- Opening Delimiter -

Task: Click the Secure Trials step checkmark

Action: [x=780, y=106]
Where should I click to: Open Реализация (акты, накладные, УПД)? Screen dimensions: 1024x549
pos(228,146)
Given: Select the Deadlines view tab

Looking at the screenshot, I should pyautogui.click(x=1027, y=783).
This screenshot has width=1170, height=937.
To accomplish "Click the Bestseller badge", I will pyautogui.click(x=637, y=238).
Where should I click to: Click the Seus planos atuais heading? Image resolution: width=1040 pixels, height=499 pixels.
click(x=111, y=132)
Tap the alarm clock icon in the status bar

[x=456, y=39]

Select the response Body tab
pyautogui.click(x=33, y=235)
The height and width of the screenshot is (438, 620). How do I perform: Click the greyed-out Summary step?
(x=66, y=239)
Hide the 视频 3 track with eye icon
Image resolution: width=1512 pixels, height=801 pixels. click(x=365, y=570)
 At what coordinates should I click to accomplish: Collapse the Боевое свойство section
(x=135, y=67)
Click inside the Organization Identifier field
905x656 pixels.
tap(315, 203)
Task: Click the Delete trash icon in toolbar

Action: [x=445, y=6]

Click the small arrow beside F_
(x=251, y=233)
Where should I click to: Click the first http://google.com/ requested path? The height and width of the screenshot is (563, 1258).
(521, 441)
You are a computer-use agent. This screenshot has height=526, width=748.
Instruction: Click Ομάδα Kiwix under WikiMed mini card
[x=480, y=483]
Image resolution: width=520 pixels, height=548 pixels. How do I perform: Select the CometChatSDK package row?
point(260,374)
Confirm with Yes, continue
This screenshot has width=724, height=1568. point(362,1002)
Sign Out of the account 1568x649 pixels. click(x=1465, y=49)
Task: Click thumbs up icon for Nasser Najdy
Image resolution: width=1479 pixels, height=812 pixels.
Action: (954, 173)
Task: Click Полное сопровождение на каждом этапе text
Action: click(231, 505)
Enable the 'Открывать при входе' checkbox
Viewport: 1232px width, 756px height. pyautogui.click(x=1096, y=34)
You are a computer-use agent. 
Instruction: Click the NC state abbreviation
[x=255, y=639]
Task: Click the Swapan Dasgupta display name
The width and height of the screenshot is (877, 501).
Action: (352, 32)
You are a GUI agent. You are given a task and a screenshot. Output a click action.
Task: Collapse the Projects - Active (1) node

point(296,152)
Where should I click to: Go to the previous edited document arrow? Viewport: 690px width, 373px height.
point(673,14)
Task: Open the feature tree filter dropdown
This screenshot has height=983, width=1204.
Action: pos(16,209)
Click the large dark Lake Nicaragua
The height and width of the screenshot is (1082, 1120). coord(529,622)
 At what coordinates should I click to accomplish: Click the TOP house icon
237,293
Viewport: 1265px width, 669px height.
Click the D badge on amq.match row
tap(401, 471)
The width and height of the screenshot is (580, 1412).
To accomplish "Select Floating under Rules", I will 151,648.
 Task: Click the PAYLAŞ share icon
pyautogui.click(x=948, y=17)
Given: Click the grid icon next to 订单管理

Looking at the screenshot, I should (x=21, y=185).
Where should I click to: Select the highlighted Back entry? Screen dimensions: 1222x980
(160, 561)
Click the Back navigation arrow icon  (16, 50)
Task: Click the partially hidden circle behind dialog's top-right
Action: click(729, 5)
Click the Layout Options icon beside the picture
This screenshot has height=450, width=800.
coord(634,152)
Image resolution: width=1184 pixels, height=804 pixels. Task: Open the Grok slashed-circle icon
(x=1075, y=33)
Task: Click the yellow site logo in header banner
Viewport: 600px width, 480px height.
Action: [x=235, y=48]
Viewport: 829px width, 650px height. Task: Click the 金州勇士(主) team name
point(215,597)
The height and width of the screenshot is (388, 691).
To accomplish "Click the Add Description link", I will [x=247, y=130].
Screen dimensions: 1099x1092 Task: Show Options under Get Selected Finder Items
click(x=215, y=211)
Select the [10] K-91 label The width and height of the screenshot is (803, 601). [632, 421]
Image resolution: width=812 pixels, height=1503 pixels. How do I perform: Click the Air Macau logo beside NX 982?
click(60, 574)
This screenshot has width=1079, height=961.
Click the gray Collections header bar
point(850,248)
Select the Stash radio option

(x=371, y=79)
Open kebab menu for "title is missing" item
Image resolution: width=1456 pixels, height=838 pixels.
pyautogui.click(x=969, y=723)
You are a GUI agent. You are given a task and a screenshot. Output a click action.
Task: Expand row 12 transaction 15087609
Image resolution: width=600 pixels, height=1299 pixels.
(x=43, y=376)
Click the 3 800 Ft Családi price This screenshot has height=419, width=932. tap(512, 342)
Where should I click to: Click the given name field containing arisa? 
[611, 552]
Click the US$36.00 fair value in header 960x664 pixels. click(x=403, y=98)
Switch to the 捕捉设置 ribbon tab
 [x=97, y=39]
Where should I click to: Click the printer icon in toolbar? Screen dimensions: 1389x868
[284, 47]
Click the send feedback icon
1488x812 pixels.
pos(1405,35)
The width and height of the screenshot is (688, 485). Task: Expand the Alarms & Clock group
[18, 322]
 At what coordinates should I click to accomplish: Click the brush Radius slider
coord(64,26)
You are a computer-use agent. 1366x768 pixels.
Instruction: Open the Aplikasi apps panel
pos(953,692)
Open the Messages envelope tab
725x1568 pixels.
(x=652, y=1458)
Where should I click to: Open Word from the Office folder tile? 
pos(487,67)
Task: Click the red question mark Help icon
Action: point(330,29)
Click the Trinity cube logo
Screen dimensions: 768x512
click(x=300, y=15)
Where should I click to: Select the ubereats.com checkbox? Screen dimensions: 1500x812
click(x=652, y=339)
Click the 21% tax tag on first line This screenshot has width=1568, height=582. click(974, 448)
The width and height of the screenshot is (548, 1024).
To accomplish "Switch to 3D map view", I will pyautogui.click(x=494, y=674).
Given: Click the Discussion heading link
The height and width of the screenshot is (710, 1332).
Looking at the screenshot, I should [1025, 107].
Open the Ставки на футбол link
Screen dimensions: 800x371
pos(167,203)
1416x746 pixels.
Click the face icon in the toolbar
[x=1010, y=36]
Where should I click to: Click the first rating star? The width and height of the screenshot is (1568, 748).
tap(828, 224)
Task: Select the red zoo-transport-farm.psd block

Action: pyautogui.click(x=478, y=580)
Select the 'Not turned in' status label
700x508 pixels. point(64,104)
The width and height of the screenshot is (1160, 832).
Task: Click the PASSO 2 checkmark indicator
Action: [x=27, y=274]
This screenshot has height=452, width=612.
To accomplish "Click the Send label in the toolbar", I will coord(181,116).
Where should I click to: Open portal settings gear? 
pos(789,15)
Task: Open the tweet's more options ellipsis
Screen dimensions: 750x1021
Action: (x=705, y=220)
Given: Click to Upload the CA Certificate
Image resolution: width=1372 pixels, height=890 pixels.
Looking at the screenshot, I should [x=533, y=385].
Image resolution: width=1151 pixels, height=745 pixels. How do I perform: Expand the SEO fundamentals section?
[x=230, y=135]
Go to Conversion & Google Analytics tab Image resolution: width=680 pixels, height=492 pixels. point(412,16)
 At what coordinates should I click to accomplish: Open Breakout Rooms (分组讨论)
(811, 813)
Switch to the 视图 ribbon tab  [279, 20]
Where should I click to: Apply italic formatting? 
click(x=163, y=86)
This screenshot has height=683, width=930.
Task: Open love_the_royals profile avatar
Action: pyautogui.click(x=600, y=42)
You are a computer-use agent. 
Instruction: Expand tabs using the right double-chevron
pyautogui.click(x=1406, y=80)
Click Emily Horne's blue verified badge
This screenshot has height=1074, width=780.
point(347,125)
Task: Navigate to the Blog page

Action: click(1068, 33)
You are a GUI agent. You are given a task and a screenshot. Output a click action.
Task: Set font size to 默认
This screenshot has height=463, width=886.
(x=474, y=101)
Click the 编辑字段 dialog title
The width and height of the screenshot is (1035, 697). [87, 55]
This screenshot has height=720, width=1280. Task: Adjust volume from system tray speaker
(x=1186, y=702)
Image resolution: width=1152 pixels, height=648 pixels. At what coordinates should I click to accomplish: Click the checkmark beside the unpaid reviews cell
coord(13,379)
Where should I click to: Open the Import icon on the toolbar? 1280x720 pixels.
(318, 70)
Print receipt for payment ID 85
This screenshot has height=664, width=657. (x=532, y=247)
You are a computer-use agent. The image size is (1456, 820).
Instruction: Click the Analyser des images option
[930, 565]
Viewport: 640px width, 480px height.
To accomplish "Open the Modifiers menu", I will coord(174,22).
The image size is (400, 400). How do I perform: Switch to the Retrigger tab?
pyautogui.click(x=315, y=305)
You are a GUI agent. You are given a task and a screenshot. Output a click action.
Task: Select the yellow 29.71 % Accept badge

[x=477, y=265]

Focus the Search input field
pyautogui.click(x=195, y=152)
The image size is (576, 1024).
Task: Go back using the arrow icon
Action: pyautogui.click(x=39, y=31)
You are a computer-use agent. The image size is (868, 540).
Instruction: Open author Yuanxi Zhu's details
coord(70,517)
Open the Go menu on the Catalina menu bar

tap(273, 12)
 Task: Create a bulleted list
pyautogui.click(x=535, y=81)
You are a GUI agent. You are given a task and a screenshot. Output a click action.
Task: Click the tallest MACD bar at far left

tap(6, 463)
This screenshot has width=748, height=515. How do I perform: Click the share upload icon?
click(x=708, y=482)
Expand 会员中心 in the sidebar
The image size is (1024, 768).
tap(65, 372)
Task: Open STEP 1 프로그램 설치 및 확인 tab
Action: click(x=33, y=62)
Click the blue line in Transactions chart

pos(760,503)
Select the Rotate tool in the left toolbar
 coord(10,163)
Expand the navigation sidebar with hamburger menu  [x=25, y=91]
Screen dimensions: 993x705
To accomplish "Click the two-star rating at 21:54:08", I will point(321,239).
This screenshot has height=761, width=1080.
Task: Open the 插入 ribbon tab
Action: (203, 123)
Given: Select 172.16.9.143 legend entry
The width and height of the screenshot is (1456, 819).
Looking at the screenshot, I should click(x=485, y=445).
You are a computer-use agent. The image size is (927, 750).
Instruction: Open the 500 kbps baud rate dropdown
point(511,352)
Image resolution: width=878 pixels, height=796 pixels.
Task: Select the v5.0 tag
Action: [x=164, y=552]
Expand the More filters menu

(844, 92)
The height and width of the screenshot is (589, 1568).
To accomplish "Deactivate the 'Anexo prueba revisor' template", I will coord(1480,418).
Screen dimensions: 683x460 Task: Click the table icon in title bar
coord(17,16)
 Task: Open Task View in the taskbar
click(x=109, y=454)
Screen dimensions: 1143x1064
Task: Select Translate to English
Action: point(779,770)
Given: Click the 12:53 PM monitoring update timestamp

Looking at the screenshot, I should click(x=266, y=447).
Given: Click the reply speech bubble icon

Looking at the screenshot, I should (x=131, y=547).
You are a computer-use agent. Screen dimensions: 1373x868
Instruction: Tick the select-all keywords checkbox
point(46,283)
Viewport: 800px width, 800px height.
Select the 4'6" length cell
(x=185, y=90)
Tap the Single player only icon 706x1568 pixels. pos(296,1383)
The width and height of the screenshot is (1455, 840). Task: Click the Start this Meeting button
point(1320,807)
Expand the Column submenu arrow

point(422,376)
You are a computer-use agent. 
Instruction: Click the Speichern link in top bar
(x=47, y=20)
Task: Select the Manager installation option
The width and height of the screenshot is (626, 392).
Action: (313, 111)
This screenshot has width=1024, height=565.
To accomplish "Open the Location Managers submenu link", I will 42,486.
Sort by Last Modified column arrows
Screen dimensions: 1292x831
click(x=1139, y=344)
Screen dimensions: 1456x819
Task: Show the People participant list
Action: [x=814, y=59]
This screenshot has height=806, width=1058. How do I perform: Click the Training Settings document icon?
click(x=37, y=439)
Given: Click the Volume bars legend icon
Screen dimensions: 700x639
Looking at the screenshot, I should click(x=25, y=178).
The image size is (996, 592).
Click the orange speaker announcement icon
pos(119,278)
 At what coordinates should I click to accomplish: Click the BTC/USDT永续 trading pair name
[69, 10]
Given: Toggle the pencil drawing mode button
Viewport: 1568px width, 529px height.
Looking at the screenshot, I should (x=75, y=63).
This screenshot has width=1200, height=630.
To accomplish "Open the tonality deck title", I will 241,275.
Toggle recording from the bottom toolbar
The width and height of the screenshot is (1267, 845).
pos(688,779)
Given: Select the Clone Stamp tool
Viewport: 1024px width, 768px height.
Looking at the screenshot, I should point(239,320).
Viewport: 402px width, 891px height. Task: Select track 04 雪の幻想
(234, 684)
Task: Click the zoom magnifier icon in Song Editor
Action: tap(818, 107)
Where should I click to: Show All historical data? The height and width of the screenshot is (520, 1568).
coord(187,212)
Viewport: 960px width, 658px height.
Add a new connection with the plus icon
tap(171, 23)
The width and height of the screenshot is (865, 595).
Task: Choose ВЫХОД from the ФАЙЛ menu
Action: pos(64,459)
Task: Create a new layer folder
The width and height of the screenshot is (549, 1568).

- Closing Delimiter -

Copy out the lines of the data where the word "Toggle" can be found.

Given: Toggle the pencil drawing mode button
Toggle recording from the bottom toolbar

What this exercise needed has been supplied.